GIVEN INFORMATION:
————————
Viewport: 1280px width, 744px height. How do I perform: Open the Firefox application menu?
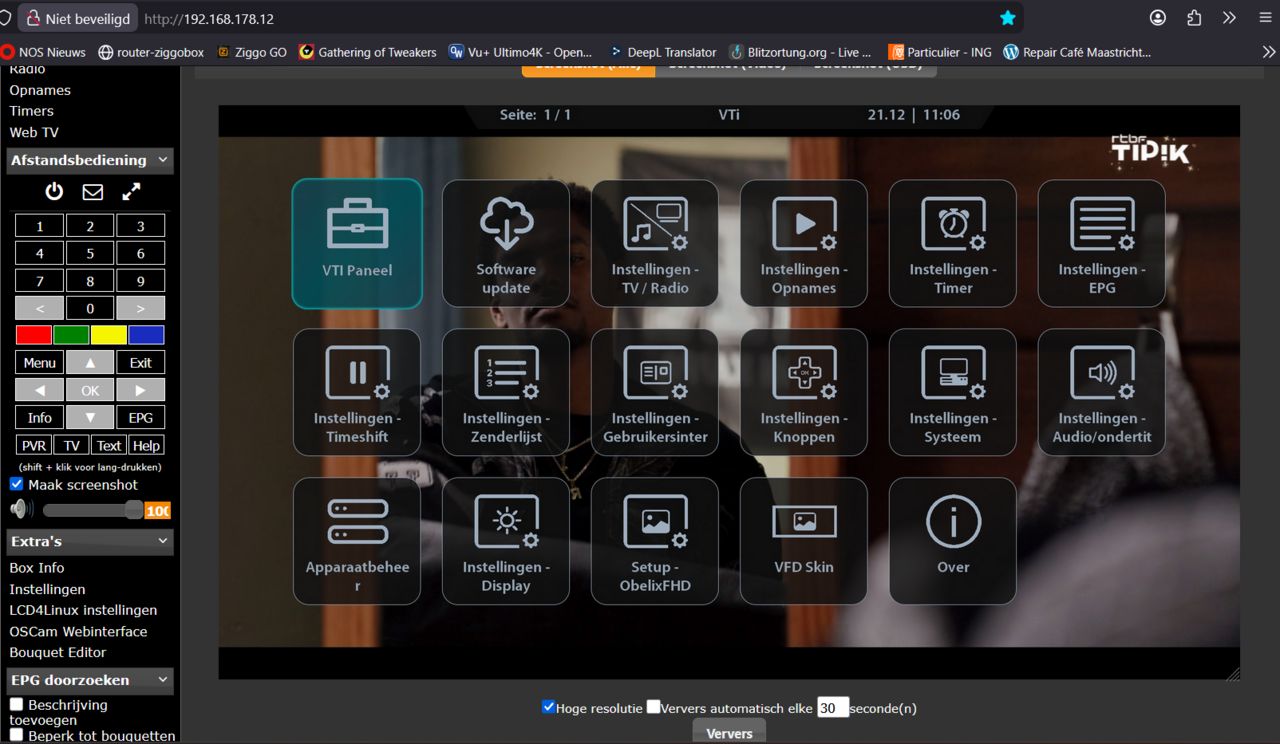coord(1264,17)
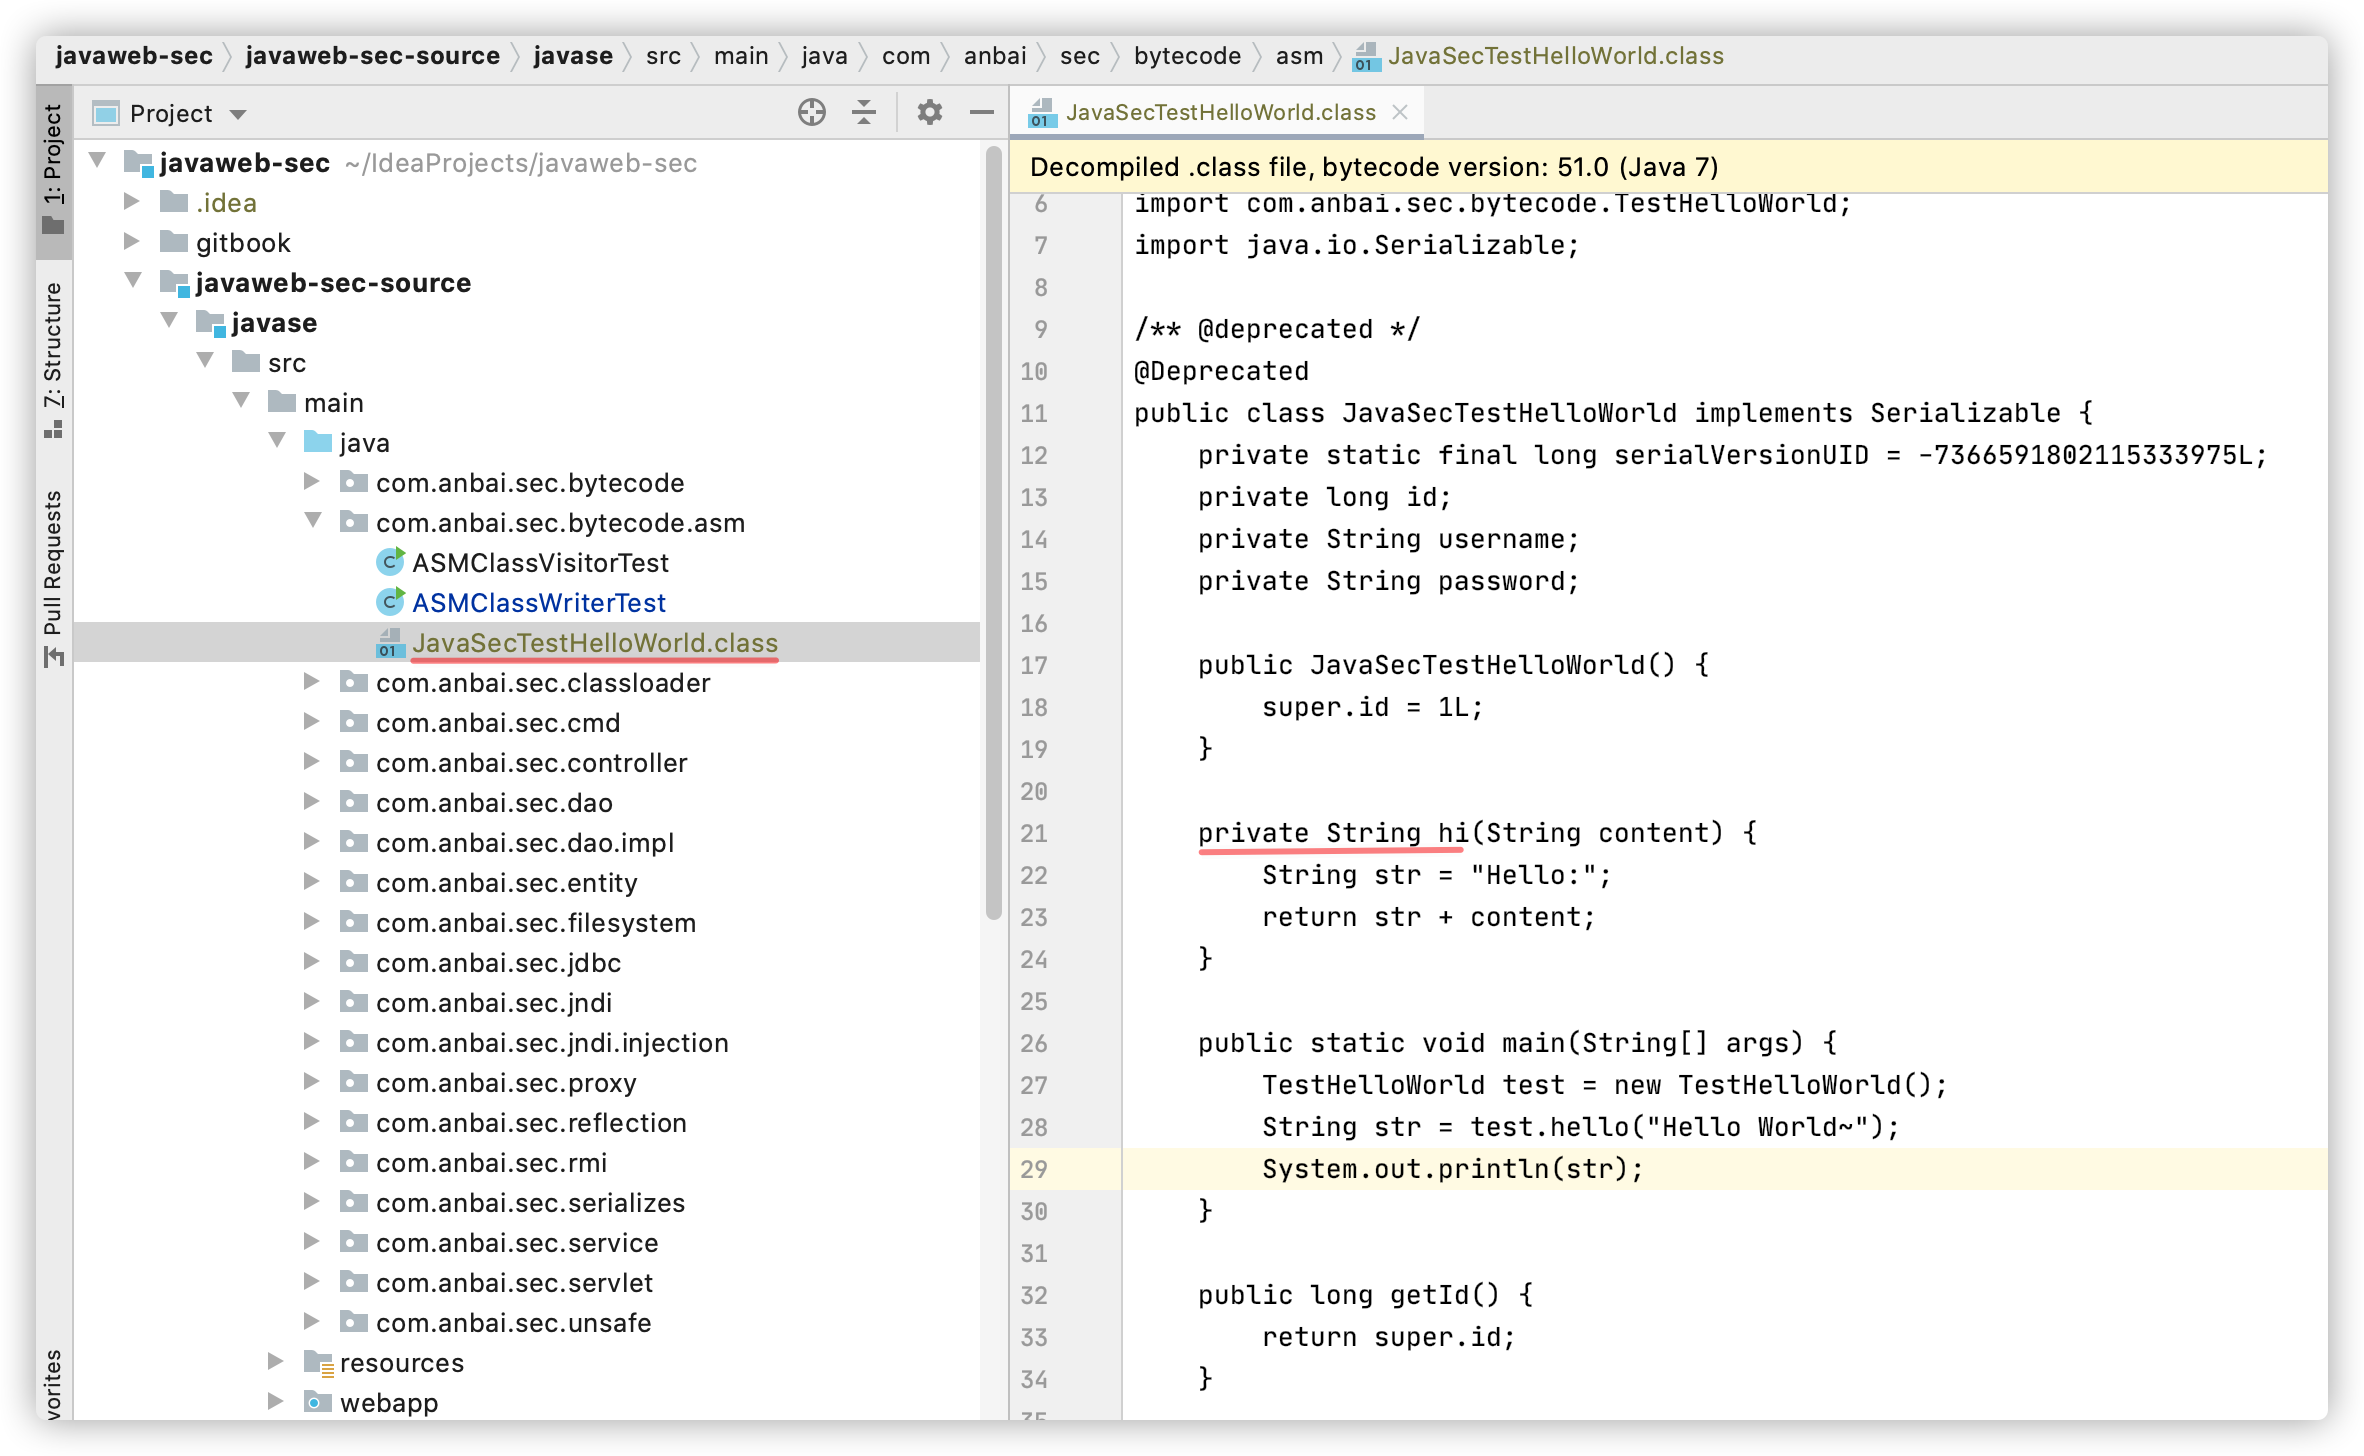Select the JavaSecTestHelloWorld.class editor tab
Screen dimensions: 2364x1456
pos(1219,113)
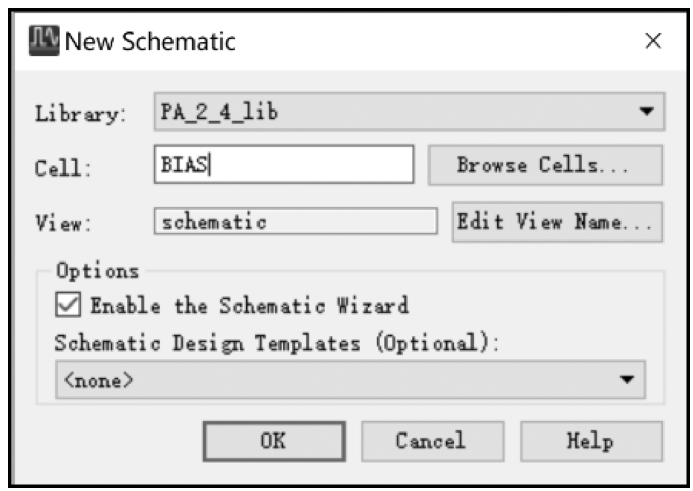This screenshot has width=693, height=491.
Task: Click the Options group heading
Action: pyautogui.click(x=98, y=271)
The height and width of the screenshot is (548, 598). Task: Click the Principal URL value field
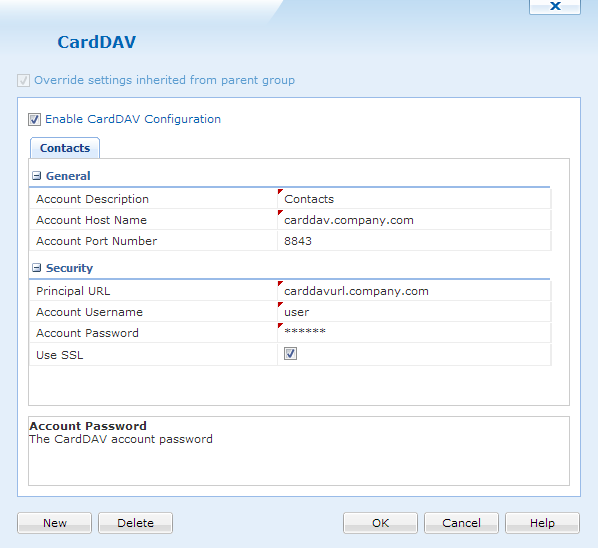coord(414,291)
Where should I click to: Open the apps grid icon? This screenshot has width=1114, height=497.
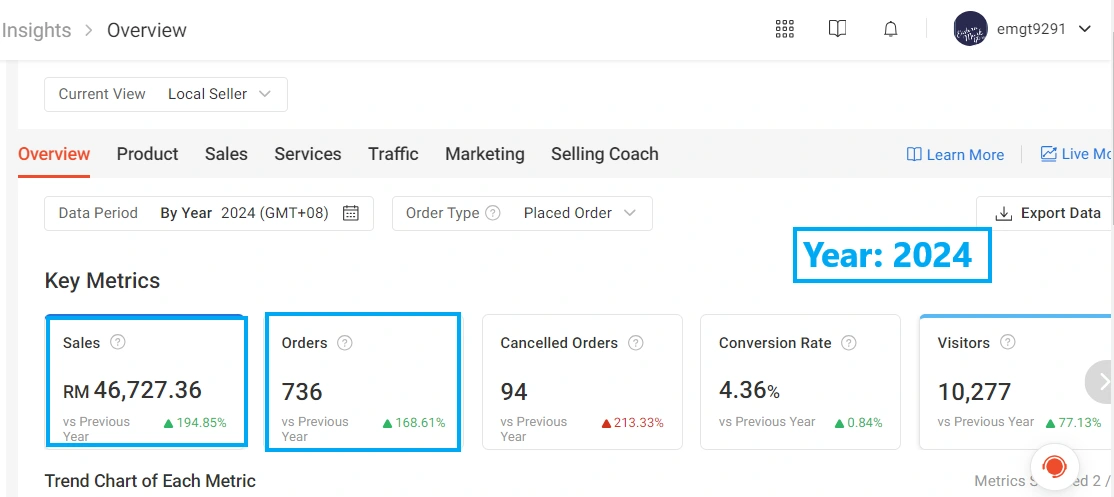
————————
JOB: Reproduce all of the records above word for word, leaving the pictures out of your answer.

WORKED SOLUTION:
Viewport: 1280px width, 744px height. How do I perform: Open the Firefox application menu?
coord(1264,17)
Select the JavaSecTestHelloWorld.class editor tab
Screen dimensions: 2364x1456
pos(1219,113)
This screenshot has width=693, height=491.
Task: Click the Options group heading
Action: pyautogui.click(x=98, y=271)
The height and width of the screenshot is (548, 598). Task: Click the Principal URL value field
coord(414,291)
Where should I click to: Open the apps grid icon? This screenshot has width=1114, height=497.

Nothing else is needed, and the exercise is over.